Kenyans make money housing tourists
posted on Wednesday, January 14, 2009 07:15 AM
Published on 24/12/2008 at www.eastandard.net
By Millicent Muthoni
It was in March 1994 that Peter Ongera, then a student at Egerton University, made a trip to Kita Kyushu, Japan for a youth exchange programme. He lived with a Japanese family in their home and picked the home-stay business concept.
He started African Home-stay Services with one Japanese client who was here on an exchange programme. The sojourner paid $5 (Sh4w00) per day, and when he went back home, sent nine other clients.
Then he got 20 Japanese tourists in 1995. The following year, after travelling to Canada, he hosted 22 Canadians.
"During the World Social Forum held in Nairobi in January 2007, I had 1,500 bookings and raked in over $100,000 in 10 days for 450 homes situated near the conference venue," reminisces Ongera about his Sh8 million windfall.
Today, he gets at least 40 clients every month mostly students, volunteers, researchers, journalists and other low-budget tourists.
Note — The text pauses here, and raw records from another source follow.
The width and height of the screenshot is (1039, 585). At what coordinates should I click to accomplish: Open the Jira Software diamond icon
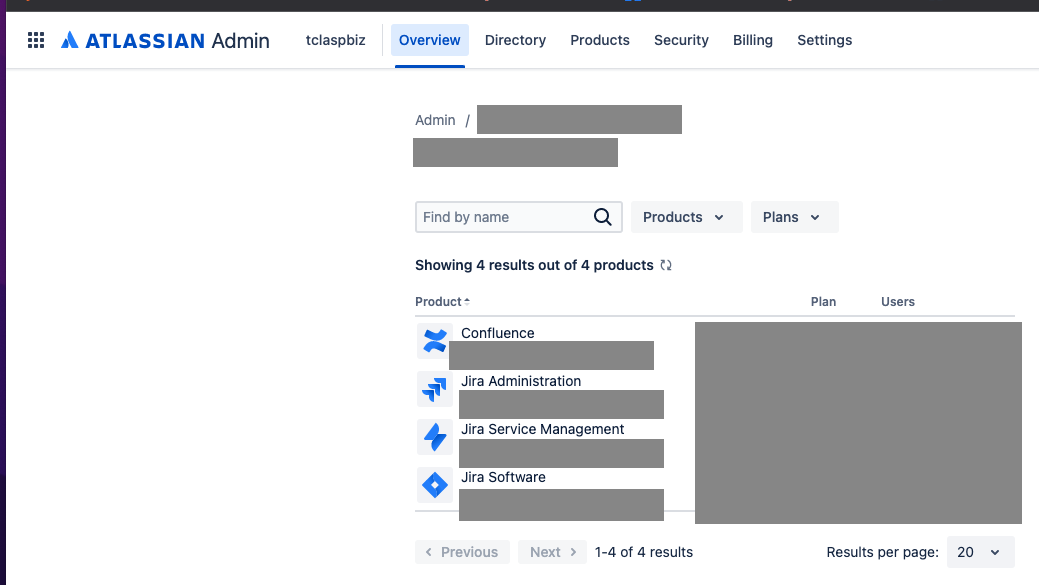coord(434,485)
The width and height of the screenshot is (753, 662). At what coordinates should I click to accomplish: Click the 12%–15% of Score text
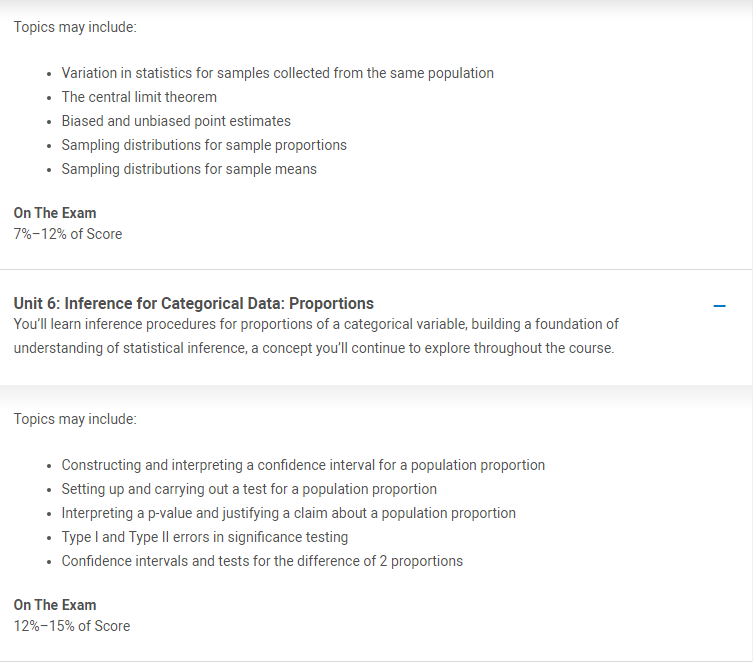click(72, 626)
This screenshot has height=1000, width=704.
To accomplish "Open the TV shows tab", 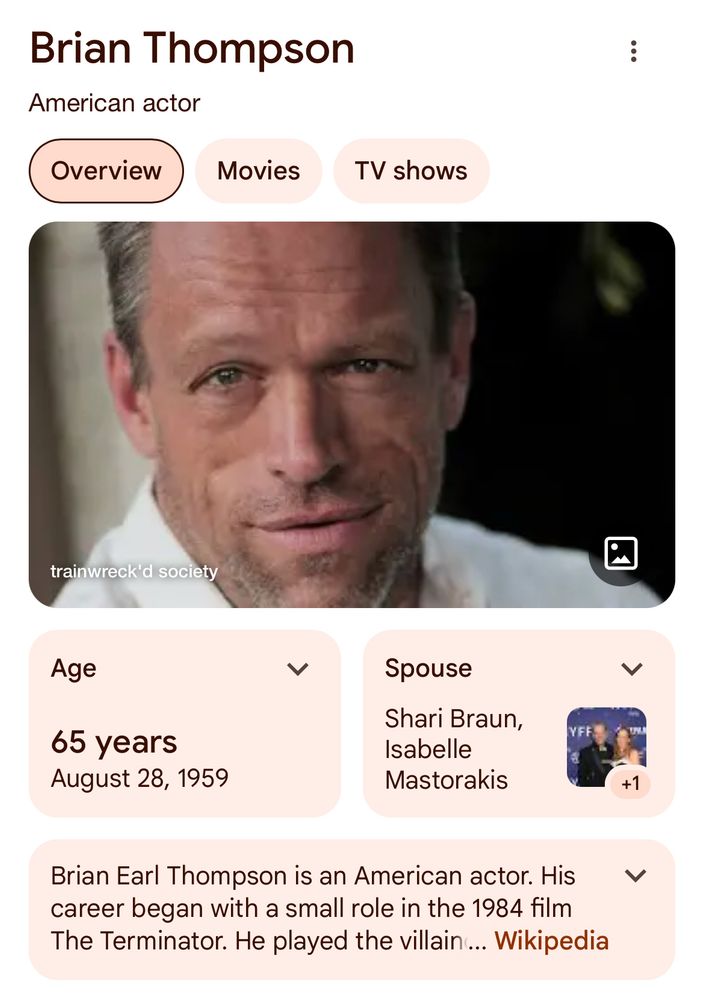I will pyautogui.click(x=410, y=171).
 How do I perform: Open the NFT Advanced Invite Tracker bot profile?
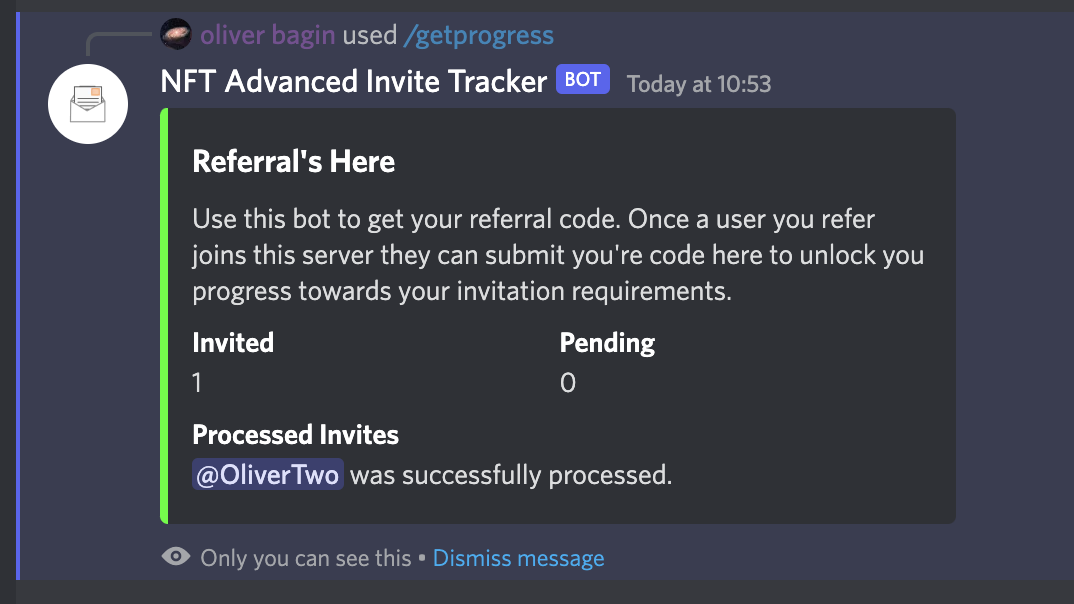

Ongera’s home-stay agency links up tourists who want to live, study and work in Africa with local hosts in rural villages and towns, including in the slums.
"The 40 tourists each pay an average daily fee of $20 (Sh1,600). On average, a minimum of $10 (Sh800) goes to the host. Even when they do not pay a fee, the visitors always leave a generous token of appreciation," Ongera says.
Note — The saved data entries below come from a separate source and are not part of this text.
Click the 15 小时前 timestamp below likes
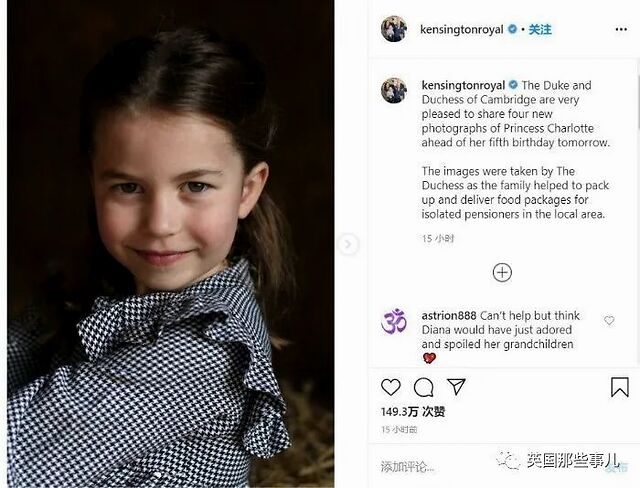The image size is (640, 488). (x=399, y=430)
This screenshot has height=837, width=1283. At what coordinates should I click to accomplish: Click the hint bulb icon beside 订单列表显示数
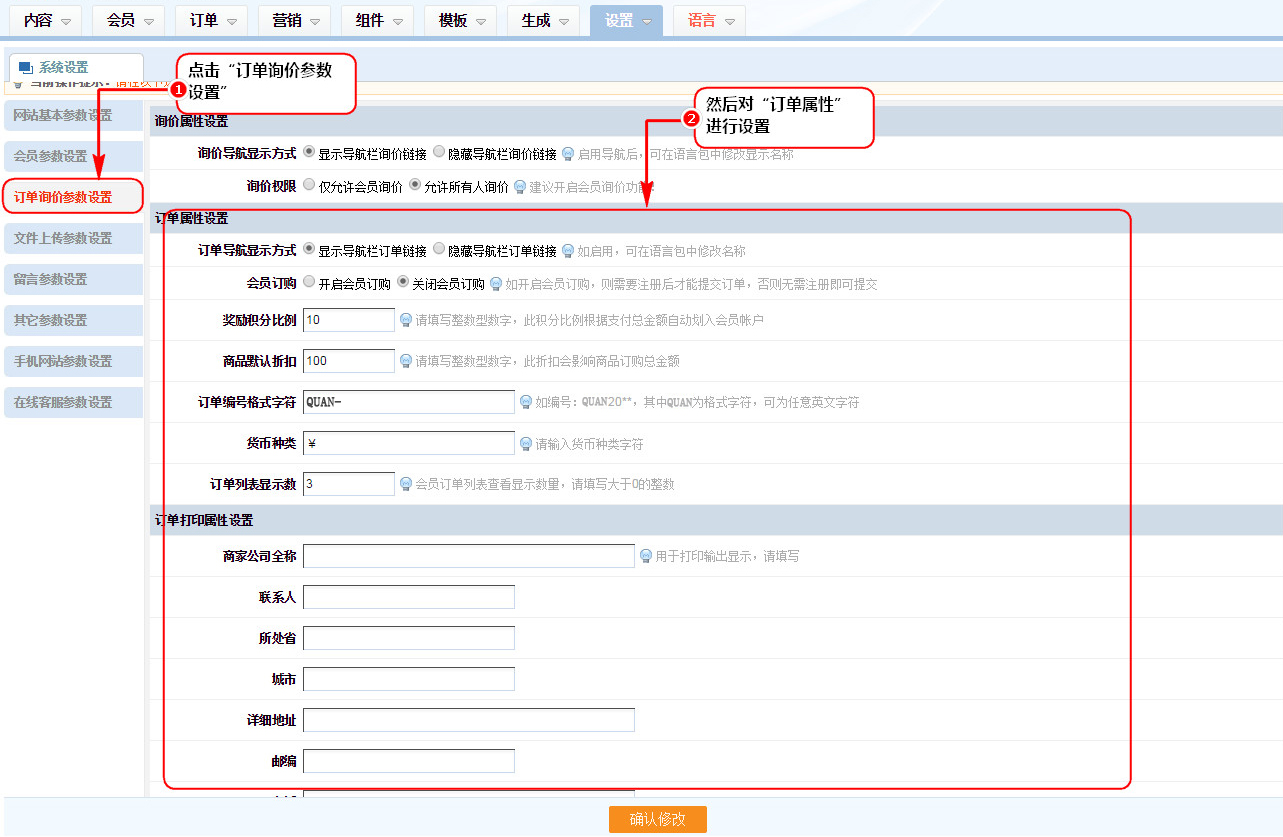click(406, 484)
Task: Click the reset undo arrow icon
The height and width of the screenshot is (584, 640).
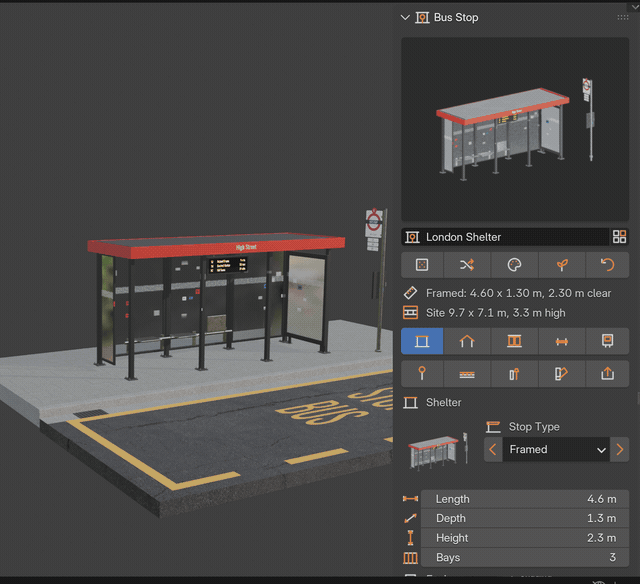Action: click(607, 265)
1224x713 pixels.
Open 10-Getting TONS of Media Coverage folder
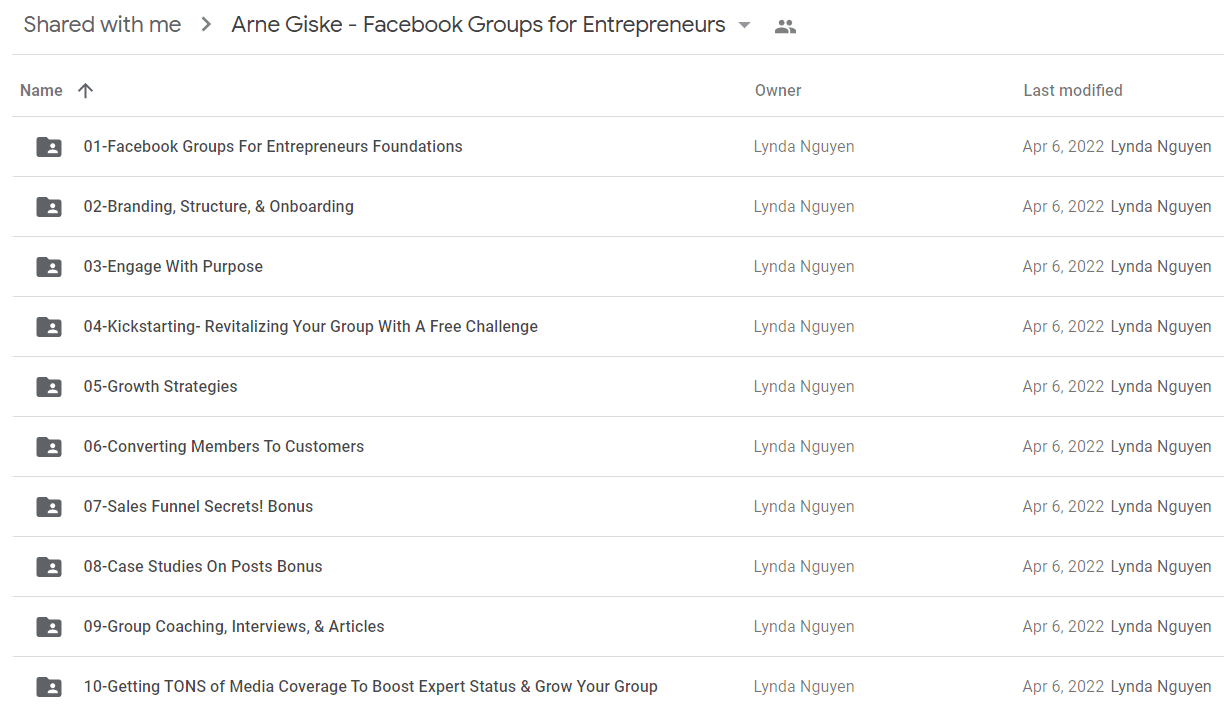(x=618, y=687)
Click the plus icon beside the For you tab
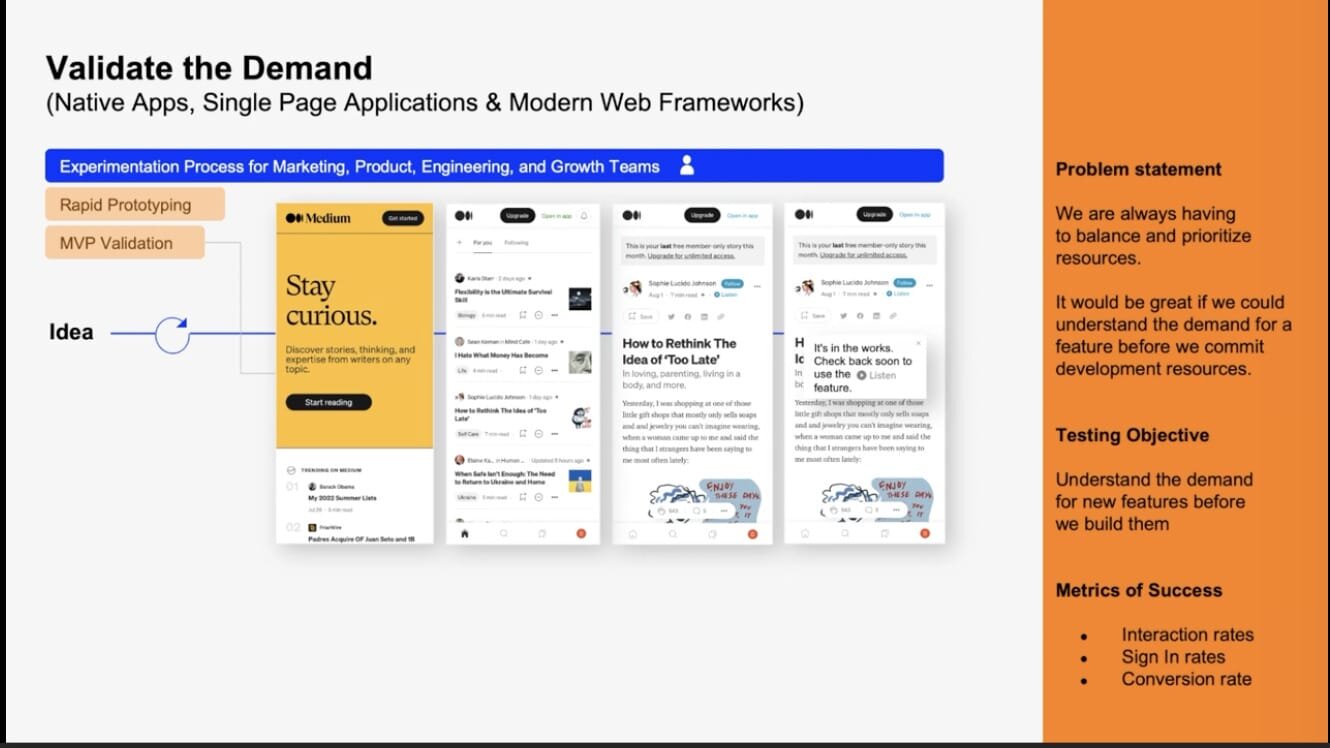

Tourism is one of the leading sectors in international service trade and a top export item for many countries. For most people, tourism is the reserve of big establishments like lodges, hotels and tour operators. Often, these heavyweights are foreign-owned and take the income generated from this lucrative industry away from the local economy back to their countries of origin; very rarely developing countries.
"Travellers’ Philanthropy is a concept being embraced worldwide to enable travellers support locally run hotels, restaurants and communities, ensuring that the funds remain in the country of destination," explains Ongera.
Tour itineraries are changing to incorporate interaction between tourists and the community, thus promoting social, conservation, education and empowerment programmes.
The Grand Circle Travel is one such organisation. It facilitates American retirees to travel to Africa every year through the Travelling Club, a philanthropic group that visits selected schools and women groups and stays in homes.
East African tour guides have been trained to take care of the tourists. Travel philanthropy is growing as globalisation takes root. It is a responsible and sustainable way of conducting tourism. Jaded from seeing animals and landscapes, tourists want to meet and integrate with people.
Ongera explains the inspiration behind his company: "African Home-stay Services is an initiative in public interest. It markets Africa as a tourist-friendly destination with a rich cultural and historical heritage in addition to the climate, wildlife and natural landscape. Africa is not a dark hopeless continent full of war, poverty, famine, floods, disease and bad governance."
He seeks to enforce world-class standards in Kenyan home-stays. Hosts should offer a comfortable and well-serviced stay to the tourists.
Ongera encourages many Kenyans to take interest in hosting tourists in their houses. A home stay experience gives the international visitor the opportunity to live and be exposed to the African culture. Unlike in the hotels, Tourists eat what the hosts eat, sleep where they sleep and are assimilated into their lifestyle.
Stay-home tourists also enable the gains from tourism industry to trickle down to the ordinary people without incurring heavy costs. Ongera reveals that home-stays were affected by the post election violence, The Olympic games and the global market slump.